[NETWORK] VPC DNS high latency on fr-par-2
Incident Report for Scaleway
Postmortem

Report relating VPC services incident on FR-PAR-2

Following a core network maintenance operation, a bug within the BGP daemon used by our VPC services was triggered. This led to a connectivity loss and instabilities on Kapsule clusters in FR-PAR-2 and in between FR-PAR-2 and other AZ.

Timeline (UTC)

27/03/2024

07h02 - Beginning of core network maintenance 07h37 - VPC incident 09h02 - VPC services are back on track with degraded connectivity 10h05 - Root cause is identified 10h11 - Root cause is isolated, but connectivity remains degraded 10h22 - Root cause is repaired, VPC services are now functional 10h27 - Connectivity is restored 16h00 - Core network maintenance complete VPC services are at this point functional without redundancy

28/03/2024

10h44 - Redundancy is restored after patch update 11h04 - Redundancy is lost during the patch update on the second half of the infrastructure 11h15 - 11h20 - Attempt at restoring redundancy 13h26 - Restoring redundancy on the entire infrastructure with patch application. VPC services are at this point functional with redundancy.
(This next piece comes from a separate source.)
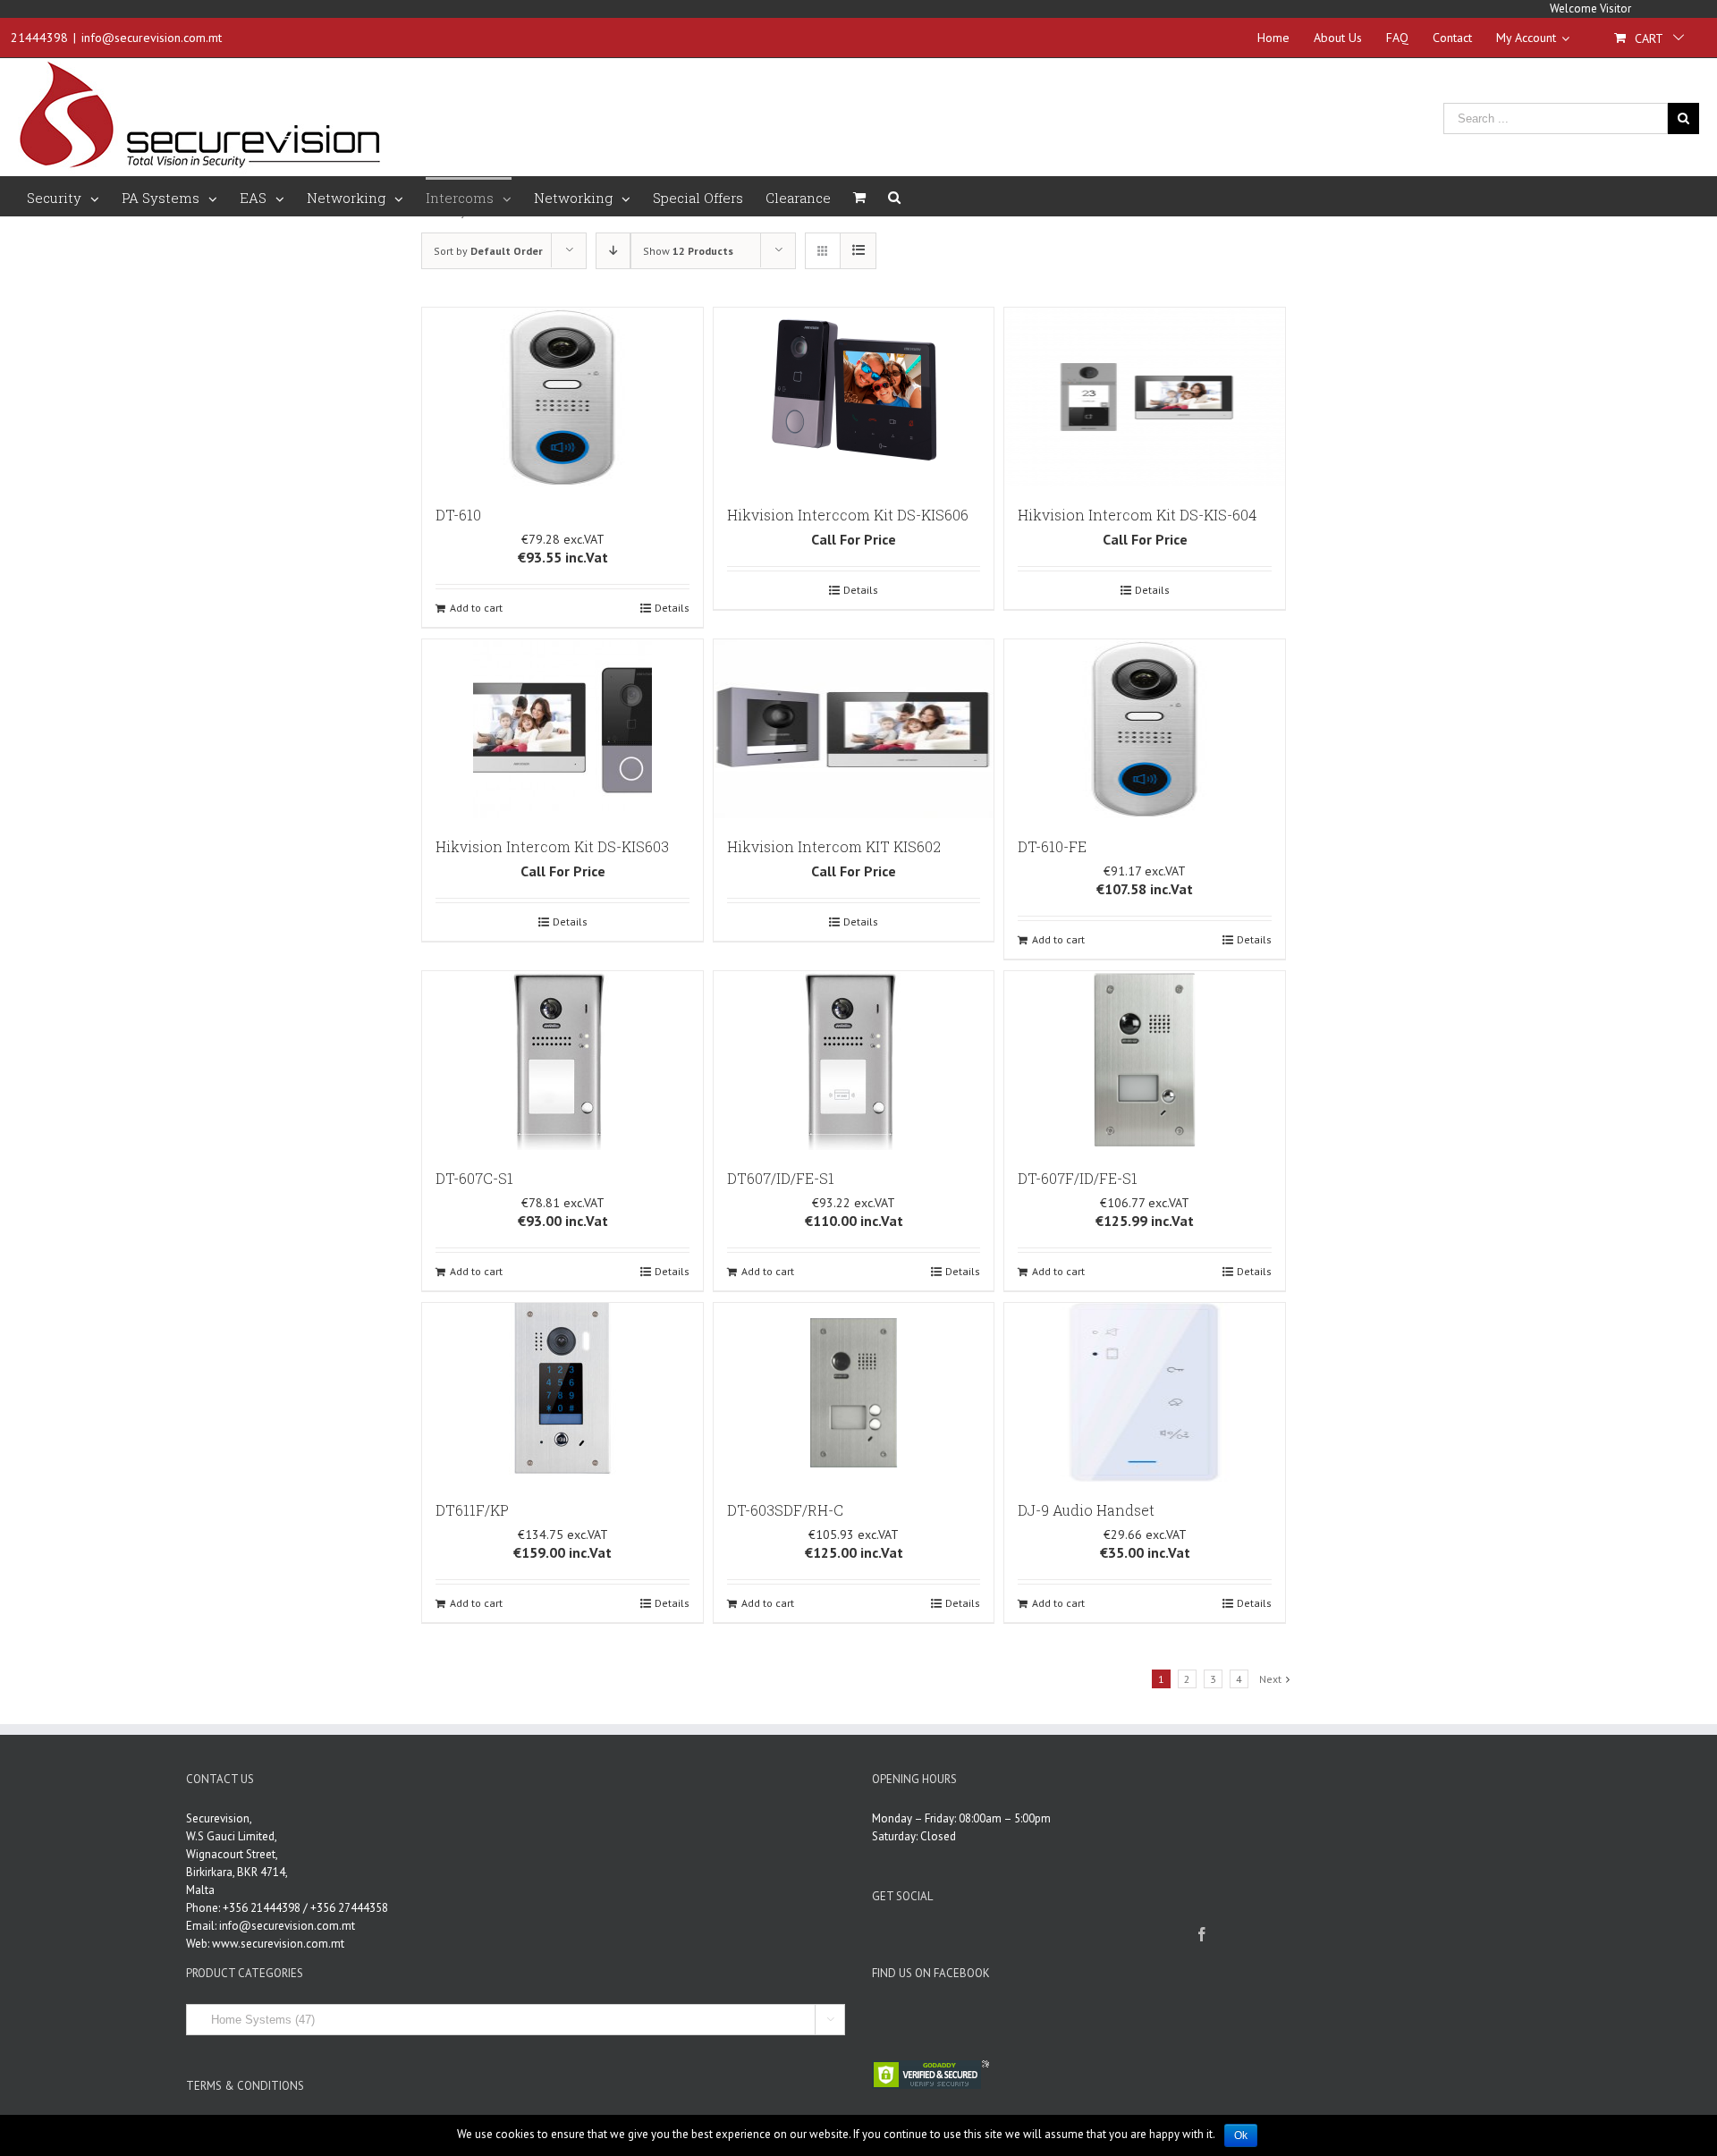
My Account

We will provide a more in depth analysis in a few days after a more thorough analysis of the collected data.

Posted Mar 29, 2024 - 12:24 CET

Resolved
The incident has been resolved. A public summary will be available soon.
Posted Mar 29, 2024 - 09:26 CET
Monitoring
A fix has been implemented and we are monitoring the results.
Posted Mar 27, 2024 - 11:37 CET
Investigating
We are currently investigating this issue.
Posted Mar 27, 2024 - 11:09 CET
Update
We are continuing to monitor for any further issues.
Posted Mar 27, 2024 - 10:54 CET
Monitoring
A fix has been implemented and we are monitoring the results.
Posted Mar 27, 2024 - 10:41 CET
Update
We are continuing to investigate this issue.
Posted Mar 27, 2024 - 10:00 CET
Investigating
DNS resolutions for services within a VPC are currently very slow and might end up in a timeout.
It might prevent especially k8s clusters to boot properly when using VPC DNS

DHCP was impacted as well for a shorter period of time but with less latencies than DNS.
Posted Mar 27, 2024 - 10:00 CET
This incident affected: Elements - AZ (fr-par-2) and Elements - Products (Private Network, Observability).